_Required actions:_
A - Which figures in the quarterly results passage are given in dollars, percent, or basis points?
B - Can you reproduce the stretch of the quarterly results passage from "The overall cost" through "of overnight borrowings."?

_Text:_
______________________________

However, as Rob alluded to in his comments, a certain level of loan runoff on the Blue Hills acquired commercial loans was anticipated and offset strong closing volumes in the second quarter. On the consumer side, the majority of mortgage production continues to be sold in the secondary market. Our overall demand for home equity loans remains a challenge across the industry, both leading to flat organic movement for the quarter. Prospectively, the expanded footprint continues to provide a significant flow of potential opportunity to our lenders, and as evidenced by an improved commercial pipeline at June 30 of approximately $170 million.

On the deposit side, although runoff in the acquired core deposits was slightly elevated during the quarter, the Company experienced a strong rebound in demand deposits with 4.6% or 18.5% annualized organic growth in the category for the second quarter. And within the time deposit category, new broker deposits were obtained to replace the liquidity needed from increased levels of maturing CDs included in the Blue Hills deposit base. As a result of the movement and balances noted, despite the absorption of the higher cost in deposit base of Blue Hills, we were able to mitigate the negative impact on our funding costs.

The overall cost of deposits for the second quarter was still a relatively low 49 basis points, reflecting only a 10 basis point increase from the prior quarter. The Company's borrowings profile in the second quarter reflected a number of moving pieces, including an approximate $250 million increase in federal home loan bank borrowings, majority of which consists of overnight borrowings.

______________________________

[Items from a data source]
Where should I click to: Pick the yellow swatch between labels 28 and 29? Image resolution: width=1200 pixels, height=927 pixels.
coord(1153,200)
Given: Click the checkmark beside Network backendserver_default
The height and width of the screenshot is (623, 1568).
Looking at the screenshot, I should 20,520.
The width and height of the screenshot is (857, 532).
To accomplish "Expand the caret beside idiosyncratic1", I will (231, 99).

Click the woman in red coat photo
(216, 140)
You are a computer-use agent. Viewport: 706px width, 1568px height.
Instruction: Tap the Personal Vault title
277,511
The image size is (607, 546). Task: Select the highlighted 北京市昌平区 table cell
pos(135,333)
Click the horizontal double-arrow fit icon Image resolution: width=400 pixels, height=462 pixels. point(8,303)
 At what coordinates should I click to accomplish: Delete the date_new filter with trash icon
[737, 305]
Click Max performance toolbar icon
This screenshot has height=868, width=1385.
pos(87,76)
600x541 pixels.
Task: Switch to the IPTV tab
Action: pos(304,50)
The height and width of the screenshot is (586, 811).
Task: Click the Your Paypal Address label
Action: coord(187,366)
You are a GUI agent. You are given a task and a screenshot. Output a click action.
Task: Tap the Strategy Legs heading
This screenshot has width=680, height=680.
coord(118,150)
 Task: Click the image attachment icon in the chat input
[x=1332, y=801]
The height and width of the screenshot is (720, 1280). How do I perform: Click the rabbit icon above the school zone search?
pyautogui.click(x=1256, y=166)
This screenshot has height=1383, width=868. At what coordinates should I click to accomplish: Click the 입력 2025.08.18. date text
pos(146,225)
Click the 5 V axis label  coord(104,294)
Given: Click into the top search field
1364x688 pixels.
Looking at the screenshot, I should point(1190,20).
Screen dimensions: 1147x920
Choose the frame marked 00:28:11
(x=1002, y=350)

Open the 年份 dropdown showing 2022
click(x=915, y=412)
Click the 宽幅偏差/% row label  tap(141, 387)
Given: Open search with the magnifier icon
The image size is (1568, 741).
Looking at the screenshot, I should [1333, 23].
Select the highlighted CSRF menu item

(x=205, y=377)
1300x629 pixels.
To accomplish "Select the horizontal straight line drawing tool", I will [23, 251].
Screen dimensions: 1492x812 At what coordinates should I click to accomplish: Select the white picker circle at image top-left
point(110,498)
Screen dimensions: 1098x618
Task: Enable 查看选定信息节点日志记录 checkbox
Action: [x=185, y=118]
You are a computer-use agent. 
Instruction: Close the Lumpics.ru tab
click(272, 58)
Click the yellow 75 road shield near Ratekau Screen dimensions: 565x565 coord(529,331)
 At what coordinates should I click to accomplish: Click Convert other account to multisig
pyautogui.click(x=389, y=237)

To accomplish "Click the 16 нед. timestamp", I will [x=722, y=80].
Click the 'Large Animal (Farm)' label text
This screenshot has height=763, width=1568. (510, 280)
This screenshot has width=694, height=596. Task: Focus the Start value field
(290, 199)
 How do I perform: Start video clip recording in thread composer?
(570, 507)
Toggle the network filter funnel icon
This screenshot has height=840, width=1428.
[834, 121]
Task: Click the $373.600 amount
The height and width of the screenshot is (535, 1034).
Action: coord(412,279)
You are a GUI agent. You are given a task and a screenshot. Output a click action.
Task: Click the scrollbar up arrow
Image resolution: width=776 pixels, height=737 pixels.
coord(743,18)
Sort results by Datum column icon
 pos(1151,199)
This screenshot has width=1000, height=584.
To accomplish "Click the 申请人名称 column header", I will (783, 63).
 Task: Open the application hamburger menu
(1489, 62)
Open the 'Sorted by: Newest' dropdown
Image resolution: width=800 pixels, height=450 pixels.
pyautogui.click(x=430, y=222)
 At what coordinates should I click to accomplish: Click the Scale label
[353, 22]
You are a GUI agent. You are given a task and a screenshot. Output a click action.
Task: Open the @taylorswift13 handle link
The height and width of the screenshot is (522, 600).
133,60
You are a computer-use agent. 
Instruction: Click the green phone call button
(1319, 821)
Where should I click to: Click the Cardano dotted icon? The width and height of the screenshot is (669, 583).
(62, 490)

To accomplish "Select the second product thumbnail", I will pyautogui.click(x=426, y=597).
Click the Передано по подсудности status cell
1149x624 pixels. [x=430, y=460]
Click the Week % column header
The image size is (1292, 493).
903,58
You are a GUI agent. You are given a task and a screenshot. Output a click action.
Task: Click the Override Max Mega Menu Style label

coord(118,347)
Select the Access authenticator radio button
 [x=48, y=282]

______________________________

_Solutions for each task:_
A -
- $170 million
- 4.6%
- 18.5%
- 49 basis points
- 10 basis point
- $250 million

B -
The overall cost of deposits for the second quarter was still a relatively low 49 basis points, reflecting only a 10 basis point increase from the prior quarter. The Company's borrowings profile in the second quarter reflected a number of moving pieces, including an approximate $250 million increase in federal home loan bank borrowings, majority of which consists of overnight borrowings.